Я растерянно посмотрела на нижнюю полку буфета, на которой теперь настаивался завернутый в пергаментную бумагу первый рождественский пирог. Традиция предписывает хранить его до самого Адвента, потом разрезать на двенадцать кусков: себе, соседям и нищим, ночующим зимой в часовне при церкви. Только вот традиция ничего не говорит о том, что делать, когда ночью в доме появляется незнакомец, а другого угощения нет.
- Хотите кусочек пирога? - Предложила я, надеясь, что он откажется, хотя бы из уважения к традиции.
- Хочу! - Гость даже рассмеялся от удовольствия. - Пожалуй даже весь. Вы мне пирог - я вам одно заветное желание.
Тут настала моя очередь смеяться. Это Гаспар может променять полфунта цукатов на желание, а я не верю ни в волшебство, ни в исполнение заветных желаний, ни в заколдованных принцев.
- Вы что же, колдун? Или фокусник?
- Что вы, что вы! - Замахал на меня руками незнакомец, да так отчаянно, что со стола полетела во все стороны неведомо откуда взявшаяся посуда. - Я всего лишь птицелов. Вы и в птицеловов не верите?
- Может быть и верю, - осторожно ответила я, а сама подвинулась поближе к пирогу, на всякий случай. - Налить вам чаю?

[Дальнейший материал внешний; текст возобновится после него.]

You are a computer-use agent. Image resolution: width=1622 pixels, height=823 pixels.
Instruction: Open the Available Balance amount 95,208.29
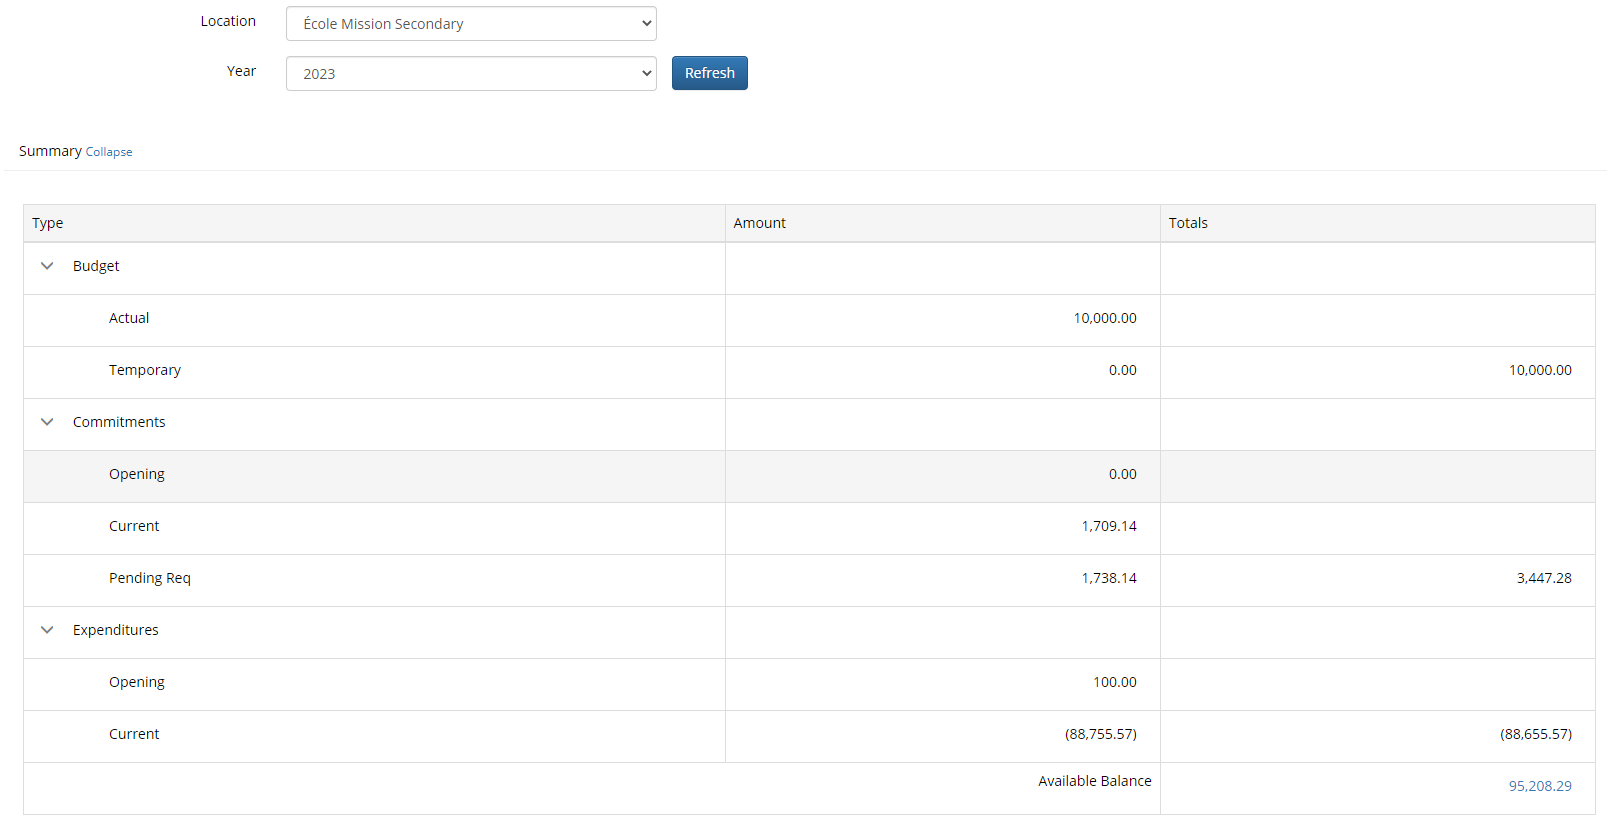click(x=1539, y=786)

Утром я, конечно, над собой посмеялась. Приснится же такое! Утро выдалось таким славным, даже рассвет не торопился, как будто ночная буря прилегла, нашалившись, а новый день ходил вокруг нее на цыпочках, боясь потревожить. Я тоже на цыпочках, чтобы не разбудить тетушку и Гаспара, прокралась на кухню. Оттуда еще пахло ванилью, корицей и свежим тестом. Соседи еще не успели проснуться и на улице лежала густая, тихая, серая тень. Я растворила окно пошире, чтобы кухонное тепло поскорее смешалось с городским воздухом - на подоконник тотчас села маленькая, юркая птица и залилась утренней трелью.
- Уж не Гаспарова ли ты подружка? - Удивилась я. - И тебе доброе утро!
Я насыпала на подоконник крошек и побежала в погреб за свежими яйцами. В пробуждающемся доме было так хорошо, так уютно, что хотелось немедленно приняться за тесто.
- Какое славное утро, - сказала я, обращаясь к птице. Скоро в соседних домах захлопают ставни и загремит посуда, а у нас уже будет тихо подрастать новый рождественский пирог. - И до праздников осталось двадцать-четыре пирога.
Птица прыгала по подоконнику, набивая пузо сладкими крошками.
- Знаешь, - добавила я, поразмыслив, - если вдруг по улице пройдет птицелов, то я, пожалуй, отдам ему самый первый пирог. Догоню его и отдам. А сама загадаю, чтобы поскорее пошел снег.